§ **Textauszug**

==========

Göring, so heißt es dort weiter, sei mit zwei Adjutanten ausgestiegen und auf die von Westen her anrollenden zwei Militärfahrzeuge der Amerikaner unter Leitung des texanischen Brigadegenerals Robert J. Stack zugegangen. Nach einem Gespräch mit den Offizieren „sah man Hermann Göring und seine Adjutanten in die amerikanische Militärlimousine einsteigen“. Dann seien sie abgefahren, ebenso die Fahrzeuge der Luftwaffe, jetzt gefolgt vom Jeep mit dem aufgebauten Maschinengewehr der Amis.

Die Gefangennahme Görings, des designierten Nachfolgers des Führers, wie den Aussagen von Zeitzeugen in den Salzburger Nachrichten vom 9. Mai 1995 und Walter Kempowskis „Echolot“-Projekt zu entnehmen ist, wurde damit in Altenmarkt besiegelt und nicht, wie es offiziell immer wieder geheißen hat, auf Schloss Fischhorn bei Zell am See. Diese Schlussfolgerung stimmt übrigens auch mit den Tagebucheintragungen des Chefs des Generalstabs der Luftwaffe, Karl Koller, und den Recherchen von David Irving über Göring überein.

Die Endlösung: Dönitz oder Göring?

==========

§ **Bereitgestelltes Material**
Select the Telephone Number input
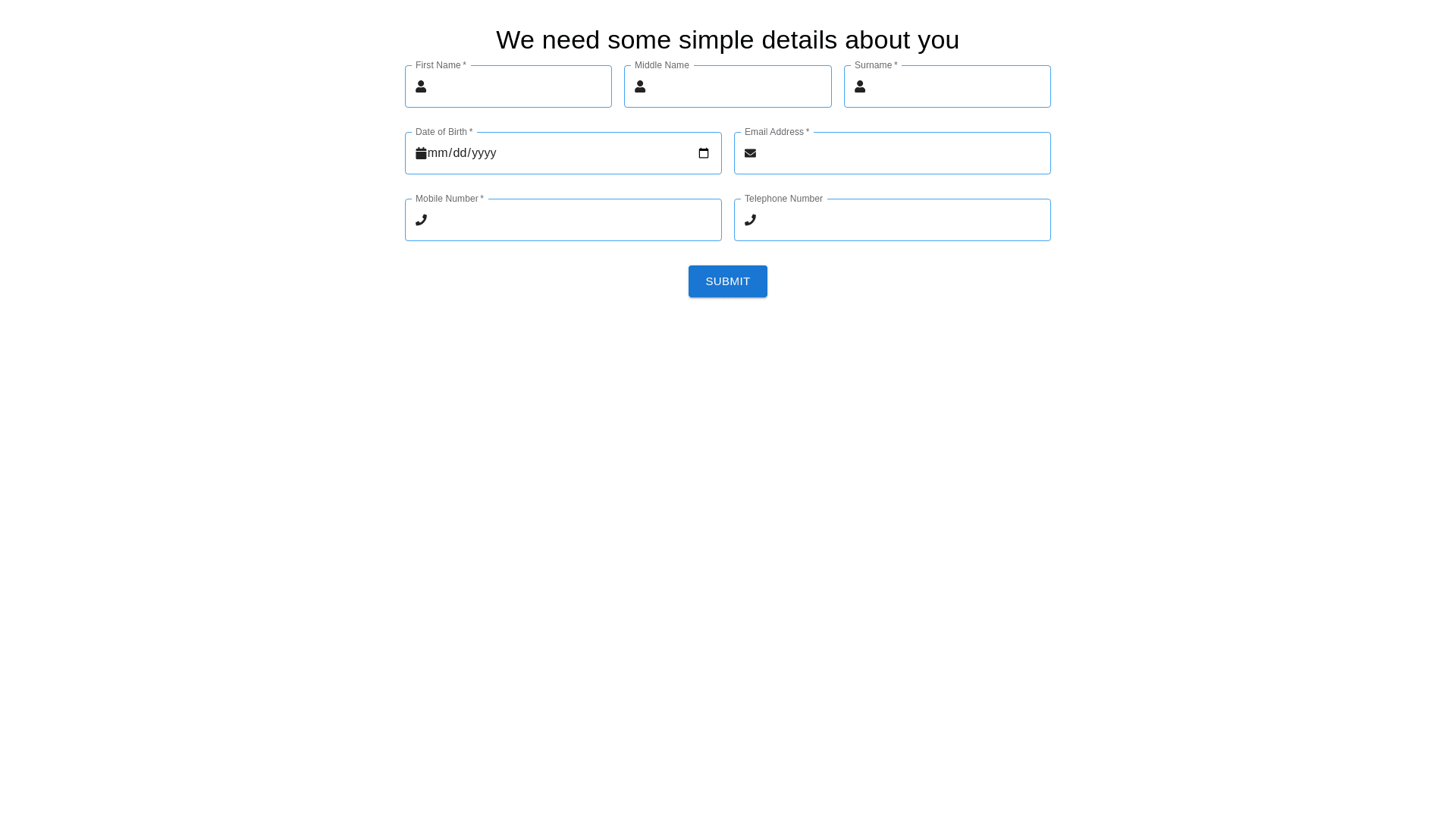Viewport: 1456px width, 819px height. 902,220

==========

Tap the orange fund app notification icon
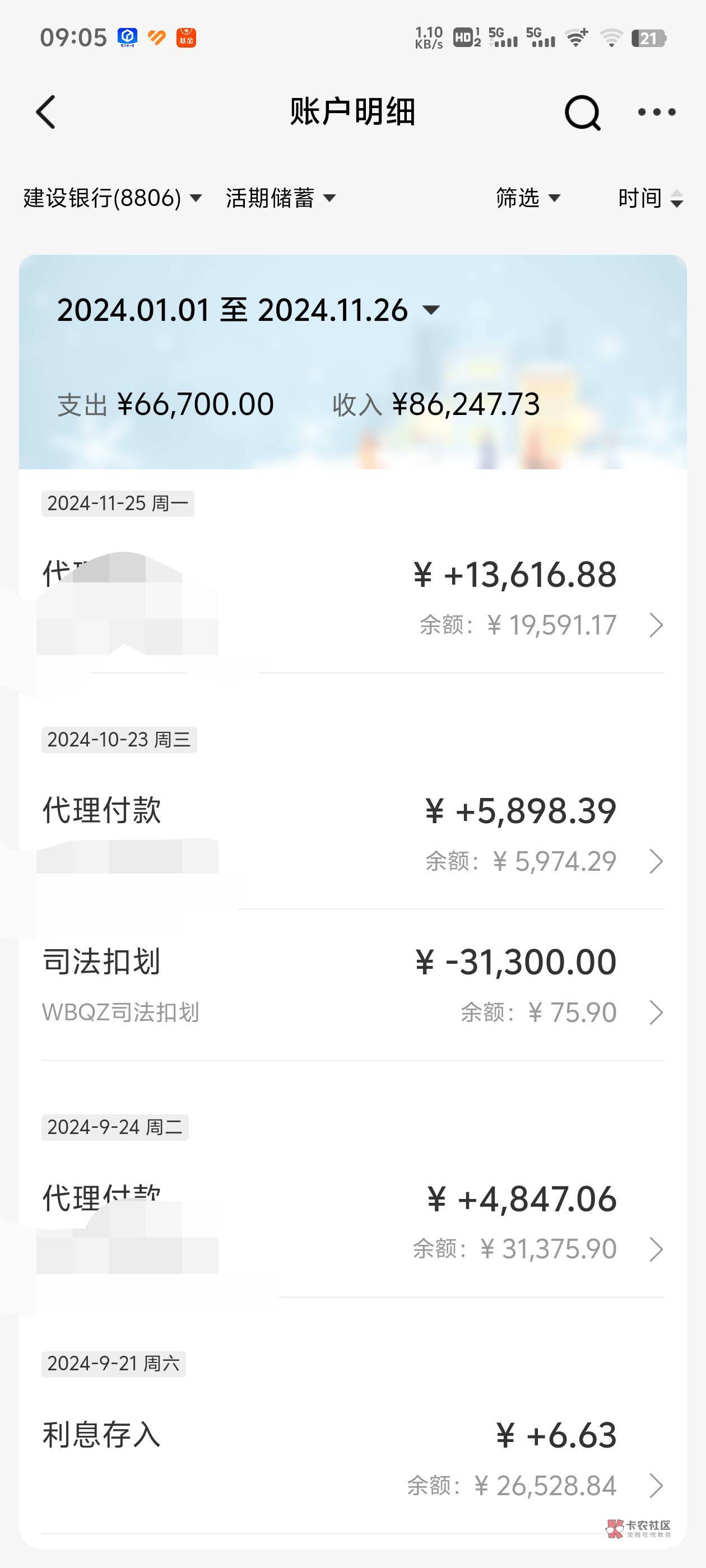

==========

§ **Arbeitsauftrag 1**
Schreibe den Textauszug zwischen „Göring, so heißt“ und „Maschinengewehr der Amis.“ einschließlich ab und ersetze dabei „Jeep“ durch „Geländewagen“.
§ **Arbeitsauftrag 2**
Stimmen die folgenden Aussagen mit dem Textauszug überein? Antworte jeweils mit Ja oder Nein und zitiere die entscheidenden Worte. (a) Brigadegeneral Robert J. Stack kam aus Texas. (b) Göring wurde auf Schloss Fischhorn gefangen genommen. (c) Die Aussagen der Zeitzeugen erschienen in den Salzburger Nachrichten vom 9. Mai 1995.
Die Einträge werden nicht benötigt.

§ **Antwortfeld 1**
Göring, so heißt es dort weiter, sei mit zwei Adjutanten ausgestiegen und auf die von Westen her anrollenden zwei Militärfahrzeuge der Amerikaner unter Leitung des texanischen Brigadegenerals Robert J. Stack zugegangen. Nach einem Gespräch mit den Offizieren „sah man Hermann Göring und seine Adjutanten in die amerikanische Militärlimousine einsteigen“. Dann seien sie abgefahren, ebenso die Fahrzeuge der Luftwaffe, jetzt gefolgt vom Geländewagen mit dem aufgebauten Maschinengewehr der Amis.

§ **Antwortfeld 2**
(a) Ja: „des texanischen Brigadegenerals Robert J. Stack“
(b) Nein: „wurde damit in Altenmarkt besiegelt und nicht, wie es offiziell immer wieder geheißen hat, auf Schloss Fischhorn bei Zell am See“
(c) Ja: „den Aussagen von Zeitzeugen in den Salzburger Nachrichten vom 9. Mai 1995“